▶ _Problem_: Could you reproduce only the lines of data starting at the line containing "is (1356, 610)." and ending at the line containing "pyautogui.click(x=110, y=488)", substituting "battery-icon" for "charging-icon" and leaving everything else unchanged?

Supplied records Block Start

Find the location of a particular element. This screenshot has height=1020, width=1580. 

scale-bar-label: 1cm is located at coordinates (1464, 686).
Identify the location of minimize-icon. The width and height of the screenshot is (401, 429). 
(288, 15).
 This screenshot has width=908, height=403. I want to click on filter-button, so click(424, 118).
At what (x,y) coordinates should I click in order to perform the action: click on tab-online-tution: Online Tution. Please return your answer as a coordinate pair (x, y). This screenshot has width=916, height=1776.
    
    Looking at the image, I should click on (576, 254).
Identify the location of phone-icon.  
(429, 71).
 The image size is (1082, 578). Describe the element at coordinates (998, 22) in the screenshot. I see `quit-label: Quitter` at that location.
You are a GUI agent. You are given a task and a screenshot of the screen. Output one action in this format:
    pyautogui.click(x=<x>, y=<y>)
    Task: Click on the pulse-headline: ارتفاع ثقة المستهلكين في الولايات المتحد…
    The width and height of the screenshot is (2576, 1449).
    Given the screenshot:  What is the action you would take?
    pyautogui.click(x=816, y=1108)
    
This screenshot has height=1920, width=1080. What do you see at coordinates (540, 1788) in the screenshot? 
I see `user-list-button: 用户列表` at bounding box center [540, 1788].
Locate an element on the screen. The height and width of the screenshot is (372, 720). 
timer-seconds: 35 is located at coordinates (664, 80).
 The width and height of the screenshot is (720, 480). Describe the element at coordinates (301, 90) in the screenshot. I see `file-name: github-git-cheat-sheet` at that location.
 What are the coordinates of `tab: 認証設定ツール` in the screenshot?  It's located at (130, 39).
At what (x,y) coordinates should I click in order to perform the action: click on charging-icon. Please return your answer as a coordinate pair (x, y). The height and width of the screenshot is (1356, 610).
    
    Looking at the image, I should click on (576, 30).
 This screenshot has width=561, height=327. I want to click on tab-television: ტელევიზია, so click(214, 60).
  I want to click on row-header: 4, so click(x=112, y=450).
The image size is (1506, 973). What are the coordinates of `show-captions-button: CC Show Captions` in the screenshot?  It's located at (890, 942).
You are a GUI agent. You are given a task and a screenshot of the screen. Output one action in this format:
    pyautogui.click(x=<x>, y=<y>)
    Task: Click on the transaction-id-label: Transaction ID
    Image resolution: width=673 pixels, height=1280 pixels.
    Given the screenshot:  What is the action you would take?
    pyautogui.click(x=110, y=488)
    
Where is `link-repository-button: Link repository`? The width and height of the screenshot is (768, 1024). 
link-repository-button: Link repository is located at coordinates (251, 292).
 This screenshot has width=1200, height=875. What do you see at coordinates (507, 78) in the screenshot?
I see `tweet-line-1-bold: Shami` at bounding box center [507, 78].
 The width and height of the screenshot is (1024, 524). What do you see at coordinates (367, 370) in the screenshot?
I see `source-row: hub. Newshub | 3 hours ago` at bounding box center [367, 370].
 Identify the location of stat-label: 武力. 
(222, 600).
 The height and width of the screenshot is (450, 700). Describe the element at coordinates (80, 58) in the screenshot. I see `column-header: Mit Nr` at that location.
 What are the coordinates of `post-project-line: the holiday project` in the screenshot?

Supplied records Block End

▶ _Written response_:
At what (x,y) coordinates should I click in order to perform the action: click on battery-icon. Please return your answer as a coordinate pair (x, y). The height and width of the screenshot is (1356, 610).
    
    Looking at the image, I should click on (576, 30).
 This screenshot has width=561, height=327. I want to click on tab-television: ტელევიზია, so click(214, 60).
  I want to click on row-header: 4, so click(x=112, y=450).
The image size is (1506, 973). What are the coordinates of `show-captions-button: CC Show Captions` in the screenshot?  It's located at (890, 942).
You are a GUI agent. You are given a task and a screenshot of the screen. Output one action in this format:
    pyautogui.click(x=<x>, y=<y>)
    Task: Click on the transaction-id-label: Transaction ID
    Image resolution: width=673 pixels, height=1280 pixels.
    Given the screenshot:  What is the action you would take?
    pyautogui.click(x=110, y=488)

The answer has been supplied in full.